Saved data entries:
Segment Open
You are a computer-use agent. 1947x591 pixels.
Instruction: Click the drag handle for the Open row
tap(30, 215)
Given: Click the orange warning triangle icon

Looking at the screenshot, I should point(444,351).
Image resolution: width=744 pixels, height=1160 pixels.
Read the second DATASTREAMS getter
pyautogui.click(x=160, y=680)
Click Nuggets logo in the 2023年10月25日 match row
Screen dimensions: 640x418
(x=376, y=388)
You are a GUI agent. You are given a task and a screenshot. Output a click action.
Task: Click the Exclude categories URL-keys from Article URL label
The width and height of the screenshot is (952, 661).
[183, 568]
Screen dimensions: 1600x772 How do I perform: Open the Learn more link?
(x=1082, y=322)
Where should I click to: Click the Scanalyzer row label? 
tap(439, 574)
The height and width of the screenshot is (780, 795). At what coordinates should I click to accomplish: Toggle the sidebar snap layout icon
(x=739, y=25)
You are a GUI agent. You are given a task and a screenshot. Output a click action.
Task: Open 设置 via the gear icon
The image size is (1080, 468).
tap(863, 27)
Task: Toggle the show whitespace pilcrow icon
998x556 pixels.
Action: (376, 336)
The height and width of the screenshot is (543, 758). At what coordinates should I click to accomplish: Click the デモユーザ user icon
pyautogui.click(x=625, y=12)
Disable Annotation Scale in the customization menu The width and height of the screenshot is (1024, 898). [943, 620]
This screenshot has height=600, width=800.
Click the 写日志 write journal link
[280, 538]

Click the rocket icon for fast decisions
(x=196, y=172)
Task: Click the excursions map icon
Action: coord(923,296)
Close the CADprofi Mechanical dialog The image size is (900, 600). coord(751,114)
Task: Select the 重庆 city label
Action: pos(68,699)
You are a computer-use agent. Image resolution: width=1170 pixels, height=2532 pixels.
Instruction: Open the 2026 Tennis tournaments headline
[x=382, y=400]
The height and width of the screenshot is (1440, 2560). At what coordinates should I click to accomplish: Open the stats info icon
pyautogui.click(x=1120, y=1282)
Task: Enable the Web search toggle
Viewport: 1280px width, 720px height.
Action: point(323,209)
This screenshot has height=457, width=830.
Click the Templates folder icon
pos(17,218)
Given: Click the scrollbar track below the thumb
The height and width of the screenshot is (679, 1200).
Segment Closed
= PROMPT =
Each record must be repeated exactly as it is.

= SOLVED PROBLEM =
You are a computer-use agent. 1947x591 pixels.
Instruction: Click the drag handle for the Open row
tap(30, 215)
Given: Click the orange warning triangle icon

Looking at the screenshot, I should point(444,351).
Image resolution: width=744 pixels, height=1160 pixels.
Read the second DATASTREAMS getter
pyautogui.click(x=160, y=680)
Click Nuggets logo in the 2023年10月25日 match row
Screen dimensions: 640x418
(x=376, y=388)
You are a GUI agent. You are given a task and a screenshot. Output a click action.
Task: Click the Exclude categories URL-keys from Article URL label
The width and height of the screenshot is (952, 661).
[183, 568]
Screen dimensions: 1600x772 How do I perform: Open the Learn more link?
(x=1082, y=322)
Where should I click to: Click the Scanalyzer row label? 
tap(439, 574)
The height and width of the screenshot is (780, 795). At what coordinates should I click to accomplish: Toggle the sidebar snap layout icon
(x=739, y=25)
You are a GUI agent. You are given a task and a screenshot. Output a click action.
Task: Open 设置 via the gear icon
The image size is (1080, 468).
tap(863, 27)
Task: Toggle the show whitespace pilcrow icon
998x556 pixels.
Action: (376, 336)
The height and width of the screenshot is (543, 758). At what coordinates should I click to accomplish: Click the デモユーザ user icon
pyautogui.click(x=625, y=12)
Disable Annotation Scale in the customization menu The width and height of the screenshot is (1024, 898). [943, 620]
This screenshot has height=600, width=800.
Click the 写日志 write journal link
[280, 538]

Click the rocket icon for fast decisions
(x=196, y=172)
Task: Click the excursions map icon
Action: coord(923,296)
Close the CADprofi Mechanical dialog The image size is (900, 600). coord(751,114)
Task: Select the 重庆 city label
Action: pos(68,699)
You are a computer-use agent. Image resolution: width=1170 pixels, height=2532 pixels.
Instruction: Open the 2026 Tennis tournaments headline
[x=382, y=400]
The height and width of the screenshot is (1440, 2560). At what coordinates should I click to accomplish: Open the stats info icon
pyautogui.click(x=1120, y=1282)
Task: Enable the Web search toggle
Viewport: 1280px width, 720px height.
Action: point(323,209)
This screenshot has height=457, width=830.
Click the Templates folder icon
pos(17,218)
Given: Click the scrollbar track below the thumb
The height and width of the screenshot is (679, 1200).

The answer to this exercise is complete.